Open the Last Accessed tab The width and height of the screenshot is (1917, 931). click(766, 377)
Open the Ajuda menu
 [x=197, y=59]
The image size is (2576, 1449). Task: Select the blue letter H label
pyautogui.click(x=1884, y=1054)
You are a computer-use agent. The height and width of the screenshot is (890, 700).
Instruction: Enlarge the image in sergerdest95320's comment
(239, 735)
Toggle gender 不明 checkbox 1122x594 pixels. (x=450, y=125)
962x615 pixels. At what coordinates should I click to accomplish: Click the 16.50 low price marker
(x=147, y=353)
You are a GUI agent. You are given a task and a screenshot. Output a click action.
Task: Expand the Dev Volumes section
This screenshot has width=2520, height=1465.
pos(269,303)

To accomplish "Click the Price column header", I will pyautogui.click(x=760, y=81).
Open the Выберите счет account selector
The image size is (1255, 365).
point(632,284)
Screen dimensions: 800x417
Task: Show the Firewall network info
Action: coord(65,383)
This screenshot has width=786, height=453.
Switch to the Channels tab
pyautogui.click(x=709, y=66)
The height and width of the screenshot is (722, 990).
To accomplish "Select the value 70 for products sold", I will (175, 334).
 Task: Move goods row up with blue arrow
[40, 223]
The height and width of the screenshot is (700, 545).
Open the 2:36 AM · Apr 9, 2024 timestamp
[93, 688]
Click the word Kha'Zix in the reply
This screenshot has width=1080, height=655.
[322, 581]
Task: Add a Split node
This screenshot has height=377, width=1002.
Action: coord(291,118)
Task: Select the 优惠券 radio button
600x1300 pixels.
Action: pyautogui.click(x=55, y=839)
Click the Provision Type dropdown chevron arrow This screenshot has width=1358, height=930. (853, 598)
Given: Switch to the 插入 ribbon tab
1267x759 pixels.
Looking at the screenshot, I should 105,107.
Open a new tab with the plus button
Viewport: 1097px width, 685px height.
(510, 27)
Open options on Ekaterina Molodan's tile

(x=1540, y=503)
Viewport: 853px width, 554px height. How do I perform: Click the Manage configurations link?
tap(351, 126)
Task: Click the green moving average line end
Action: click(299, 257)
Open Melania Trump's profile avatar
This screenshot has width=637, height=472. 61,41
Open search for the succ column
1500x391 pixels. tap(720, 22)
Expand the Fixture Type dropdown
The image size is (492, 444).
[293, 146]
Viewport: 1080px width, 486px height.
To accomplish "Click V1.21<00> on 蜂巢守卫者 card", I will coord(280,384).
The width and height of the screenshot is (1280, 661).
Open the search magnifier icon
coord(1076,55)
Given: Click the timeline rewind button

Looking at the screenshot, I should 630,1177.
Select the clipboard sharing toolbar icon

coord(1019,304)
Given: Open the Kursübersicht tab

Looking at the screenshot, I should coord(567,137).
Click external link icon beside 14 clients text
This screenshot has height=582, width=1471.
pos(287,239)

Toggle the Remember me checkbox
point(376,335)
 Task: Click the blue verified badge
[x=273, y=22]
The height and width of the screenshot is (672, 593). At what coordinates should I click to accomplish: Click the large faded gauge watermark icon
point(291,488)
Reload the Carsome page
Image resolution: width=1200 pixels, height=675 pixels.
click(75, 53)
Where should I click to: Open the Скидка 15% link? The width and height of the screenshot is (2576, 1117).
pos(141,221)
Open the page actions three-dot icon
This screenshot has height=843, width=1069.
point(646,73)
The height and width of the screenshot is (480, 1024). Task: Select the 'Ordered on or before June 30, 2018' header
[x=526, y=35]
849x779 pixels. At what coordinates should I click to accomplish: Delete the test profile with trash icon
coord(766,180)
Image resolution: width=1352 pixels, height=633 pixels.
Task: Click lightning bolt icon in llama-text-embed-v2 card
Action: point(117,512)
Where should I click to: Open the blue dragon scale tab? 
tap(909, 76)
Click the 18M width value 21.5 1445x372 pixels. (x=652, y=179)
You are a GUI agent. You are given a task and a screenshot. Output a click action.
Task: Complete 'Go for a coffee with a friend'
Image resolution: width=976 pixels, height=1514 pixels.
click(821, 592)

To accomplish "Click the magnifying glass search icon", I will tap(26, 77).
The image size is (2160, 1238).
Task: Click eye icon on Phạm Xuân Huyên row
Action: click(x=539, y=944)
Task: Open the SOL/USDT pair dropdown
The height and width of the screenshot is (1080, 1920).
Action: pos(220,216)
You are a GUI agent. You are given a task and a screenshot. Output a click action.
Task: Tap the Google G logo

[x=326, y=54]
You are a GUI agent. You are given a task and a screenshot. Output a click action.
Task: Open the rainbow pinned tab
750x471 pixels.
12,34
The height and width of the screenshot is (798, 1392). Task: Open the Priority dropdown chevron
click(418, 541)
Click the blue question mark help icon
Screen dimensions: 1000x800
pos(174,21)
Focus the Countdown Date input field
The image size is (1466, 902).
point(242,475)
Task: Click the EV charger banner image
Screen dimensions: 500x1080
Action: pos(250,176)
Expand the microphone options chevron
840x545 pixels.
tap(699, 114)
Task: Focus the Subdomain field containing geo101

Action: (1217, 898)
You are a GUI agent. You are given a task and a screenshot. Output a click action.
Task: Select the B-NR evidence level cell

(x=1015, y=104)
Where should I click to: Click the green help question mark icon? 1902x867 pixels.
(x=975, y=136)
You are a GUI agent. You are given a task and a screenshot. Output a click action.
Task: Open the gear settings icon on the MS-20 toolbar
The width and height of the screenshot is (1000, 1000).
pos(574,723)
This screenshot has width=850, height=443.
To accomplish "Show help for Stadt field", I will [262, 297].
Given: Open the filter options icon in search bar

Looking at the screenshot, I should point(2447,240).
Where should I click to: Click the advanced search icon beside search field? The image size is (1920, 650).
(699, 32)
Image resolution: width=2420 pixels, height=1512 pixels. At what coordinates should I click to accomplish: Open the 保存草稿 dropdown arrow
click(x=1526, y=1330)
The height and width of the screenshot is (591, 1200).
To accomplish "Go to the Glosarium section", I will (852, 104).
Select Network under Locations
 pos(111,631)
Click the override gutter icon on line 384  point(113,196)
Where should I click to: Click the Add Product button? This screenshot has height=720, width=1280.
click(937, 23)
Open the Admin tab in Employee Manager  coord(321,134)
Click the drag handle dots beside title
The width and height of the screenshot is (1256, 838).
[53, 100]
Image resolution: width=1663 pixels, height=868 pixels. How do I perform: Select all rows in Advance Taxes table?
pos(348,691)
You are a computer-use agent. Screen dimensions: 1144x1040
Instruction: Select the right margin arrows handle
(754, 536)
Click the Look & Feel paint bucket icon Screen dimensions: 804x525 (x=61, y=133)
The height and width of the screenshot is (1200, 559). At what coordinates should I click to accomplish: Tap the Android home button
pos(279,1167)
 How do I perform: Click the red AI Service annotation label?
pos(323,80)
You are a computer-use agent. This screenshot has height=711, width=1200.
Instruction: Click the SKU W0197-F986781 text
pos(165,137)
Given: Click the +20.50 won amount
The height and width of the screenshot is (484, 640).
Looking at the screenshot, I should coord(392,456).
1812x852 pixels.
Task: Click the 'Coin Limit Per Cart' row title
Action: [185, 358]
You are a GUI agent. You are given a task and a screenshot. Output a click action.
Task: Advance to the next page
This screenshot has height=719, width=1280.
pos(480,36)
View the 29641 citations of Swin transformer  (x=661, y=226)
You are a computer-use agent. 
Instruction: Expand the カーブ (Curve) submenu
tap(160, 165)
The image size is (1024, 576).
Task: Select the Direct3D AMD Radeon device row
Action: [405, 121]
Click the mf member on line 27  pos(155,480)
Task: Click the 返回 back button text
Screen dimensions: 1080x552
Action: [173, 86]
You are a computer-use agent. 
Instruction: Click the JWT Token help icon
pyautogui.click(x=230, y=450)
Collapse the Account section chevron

____

== The task ==
Please transcribe every line of the items above exactly as they appear.

== Exercise solution ==
Open the Last Accessed tab The width and height of the screenshot is (1917, 931). click(766, 377)
Open the Ajuda menu
 [x=197, y=59]
The image size is (2576, 1449). Task: Select the blue letter H label
pyautogui.click(x=1884, y=1054)
You are a computer-use agent. The height and width of the screenshot is (890, 700).
Instruction: Enlarge the image in sergerdest95320's comment
(239, 735)
Toggle gender 不明 checkbox 1122x594 pixels. (x=450, y=125)
962x615 pixels. At what coordinates should I click to accomplish: Click the 16.50 low price marker
(x=147, y=353)
You are a GUI agent. You are given a task and a screenshot. Output a click action.
Task: Expand the Dev Volumes section
This screenshot has width=2520, height=1465.
pos(269,303)

To accomplish "Click the Price column header", I will pyautogui.click(x=760, y=81).
Open the Выберите счет account selector
The image size is (1255, 365).
point(632,284)
Screen dimensions: 800x417
Task: Show the Firewall network info
Action: coord(65,383)
This screenshot has width=786, height=453.
Switch to the Channels tab
pyautogui.click(x=709, y=66)
The height and width of the screenshot is (722, 990).
To accomplish "Select the value 70 for products sold", I will (175, 334).
 Task: Move goods row up with blue arrow
[40, 223]
The height and width of the screenshot is (700, 545).
Open the 2:36 AM · Apr 9, 2024 timestamp
[93, 688]
Click the word Kha'Zix in the reply
This screenshot has width=1080, height=655.
[322, 581]
Task: Add a Split node
This screenshot has height=377, width=1002.
Action: coord(291,118)
Task: Select the 优惠券 radio button
600x1300 pixels.
Action: pyautogui.click(x=55, y=839)
Click the Provision Type dropdown chevron arrow This screenshot has width=1358, height=930. (853, 598)
Given: Switch to the 插入 ribbon tab
1267x759 pixels.
Looking at the screenshot, I should 105,107.
Open a new tab with the plus button
Viewport: 1097px width, 685px height.
(510, 27)
Open options on Ekaterina Molodan's tile

(x=1540, y=503)
Viewport: 853px width, 554px height. How do I perform: Click the Manage configurations link?
tap(351, 126)
Task: Click the green moving average line end
Action: click(299, 257)
Open Melania Trump's profile avatar
This screenshot has width=637, height=472. 61,41
Open search for the succ column
1500x391 pixels. tap(720, 22)
Expand the Fixture Type dropdown
The image size is (492, 444).
[293, 146]
Viewport: 1080px width, 486px height.
To accomplish "Click V1.21<00> on 蜂巢守卫者 card", I will coord(280,384).
The width and height of the screenshot is (1280, 661).
Open the search magnifier icon
coord(1076,55)
Given: Click the timeline rewind button

Looking at the screenshot, I should 630,1177.
Select the clipboard sharing toolbar icon

coord(1019,304)
Given: Open the Kursübersicht tab

Looking at the screenshot, I should coord(567,137).
Click external link icon beside 14 clients text
This screenshot has height=582, width=1471.
pos(287,239)

Toggle the Remember me checkbox
point(376,335)
 Task: Click the blue verified badge
[x=273, y=22]
The height and width of the screenshot is (672, 593). At what coordinates should I click to accomplish: Click the large faded gauge watermark icon
point(291,488)
Reload the Carsome page
Image resolution: width=1200 pixels, height=675 pixels.
click(75, 53)
Where should I click to: Open the Скидка 15% link? The width and height of the screenshot is (2576, 1117).
pos(141,221)
Open the page actions three-dot icon
This screenshot has height=843, width=1069.
point(646,73)
The height and width of the screenshot is (480, 1024). Task: Select the 'Ordered on or before June 30, 2018' header
[x=526, y=35]
849x779 pixels. At what coordinates should I click to accomplish: Delete the test profile with trash icon
coord(766,180)
Image resolution: width=1352 pixels, height=633 pixels.
Task: Click lightning bolt icon in llama-text-embed-v2 card
Action: point(117,512)
Where should I click to: Open the blue dragon scale tab? 
tap(909, 76)
Click the 18M width value 21.5 1445x372 pixels. (x=652, y=179)
You are a GUI agent. You are given a task and a screenshot. Output a click action.
Task: Complete 'Go for a coffee with a friend'
Image resolution: width=976 pixels, height=1514 pixels.
click(821, 592)

To accomplish "Click the magnifying glass search icon", I will tap(26, 77).
The image size is (2160, 1238).
Task: Click eye icon on Phạm Xuân Huyên row
Action: click(x=539, y=944)
Task: Open the SOL/USDT pair dropdown
The height and width of the screenshot is (1080, 1920).
Action: pos(220,216)
You are a GUI agent. You are given a task and a screenshot. Output a click action.
Task: Tap the Google G logo

[x=326, y=54]
You are a GUI agent. You are given a task and a screenshot. Output a click action.
Task: Open the rainbow pinned tab
750x471 pixels.
12,34
The height and width of the screenshot is (798, 1392). Task: Open the Priority dropdown chevron
click(418, 541)
Click the blue question mark help icon
Screen dimensions: 1000x800
pos(174,21)
Focus the Countdown Date input field
The image size is (1466, 902).
point(242,475)
Task: Click the EV charger banner image
Screen dimensions: 500x1080
Action: pos(250,176)
Expand the microphone options chevron
840x545 pixels.
tap(699, 114)
Task: Focus the Subdomain field containing geo101

Action: (1217, 898)
You are a GUI agent. You are given a task and a screenshot. Output a click action.
Task: Select the B-NR evidence level cell

(x=1015, y=104)
Where should I click to: Click the green help question mark icon? 1902x867 pixels.
(x=975, y=136)
You are a GUI agent. You are given a task and a screenshot. Output a click action.
Task: Open the gear settings icon on the MS-20 toolbar
The width and height of the screenshot is (1000, 1000).
pos(574,723)
This screenshot has width=850, height=443.
To accomplish "Show help for Stadt field", I will [262, 297].
Given: Open the filter options icon in search bar

Looking at the screenshot, I should point(2447,240).
Where should I click to: Click the advanced search icon beside search field? The image size is (1920, 650).
(699, 32)
Image resolution: width=2420 pixels, height=1512 pixels. At what coordinates should I click to accomplish: Open the 保存草稿 dropdown arrow
click(x=1526, y=1330)
The height and width of the screenshot is (591, 1200).
To accomplish "Go to the Glosarium section", I will (852, 104).
Select Network under Locations
 pos(111,631)
Click the override gutter icon on line 384  point(113,196)
Where should I click to: Click the Add Product button? This screenshot has height=720, width=1280.
click(937, 23)
Open the Admin tab in Employee Manager  coord(321,134)
Click the drag handle dots beside title
The width and height of the screenshot is (1256, 838).
[53, 100]
Image resolution: width=1663 pixels, height=868 pixels. How do I perform: Select all rows in Advance Taxes table?
pos(348,691)
You are a computer-use agent. Screen dimensions: 1144x1040
Instruction: Select the right margin arrows handle
(754, 536)
Click the Look & Feel paint bucket icon Screen dimensions: 804x525 (x=61, y=133)
The height and width of the screenshot is (1200, 559). At what coordinates should I click to accomplish: Tap the Android home button
pos(279,1167)
 How do I perform: Click the red AI Service annotation label?
pos(323,80)
You are a computer-use agent. This screenshot has height=711, width=1200.
Instruction: Click the SKU W0197-F986781 text
pos(165,137)
Given: Click the +20.50 won amount
The height and width of the screenshot is (484, 640).
Looking at the screenshot, I should coord(392,456).
1812x852 pixels.
Task: Click the 'Coin Limit Per Cart' row title
Action: [185, 358]
You are a GUI agent. You are given a task and a screenshot. Output a click action.
Task: Advance to the next page
This screenshot has height=719, width=1280.
pos(480,36)
View the 29641 citations of Swin transformer  (x=661, y=226)
You are a computer-use agent. 
Instruction: Expand the カーブ (Curve) submenu
tap(160, 165)
The image size is (1024, 576).
Task: Select the Direct3D AMD Radeon device row
Action: [405, 121]
Click the mf member on line 27  pos(155,480)
Task: Click the 返回 back button text
Screen dimensions: 1080x552
Action: [173, 86]
You are a computer-use agent. 
Instruction: Click the JWT Token help icon
pyautogui.click(x=230, y=450)
Collapse the Account section chevron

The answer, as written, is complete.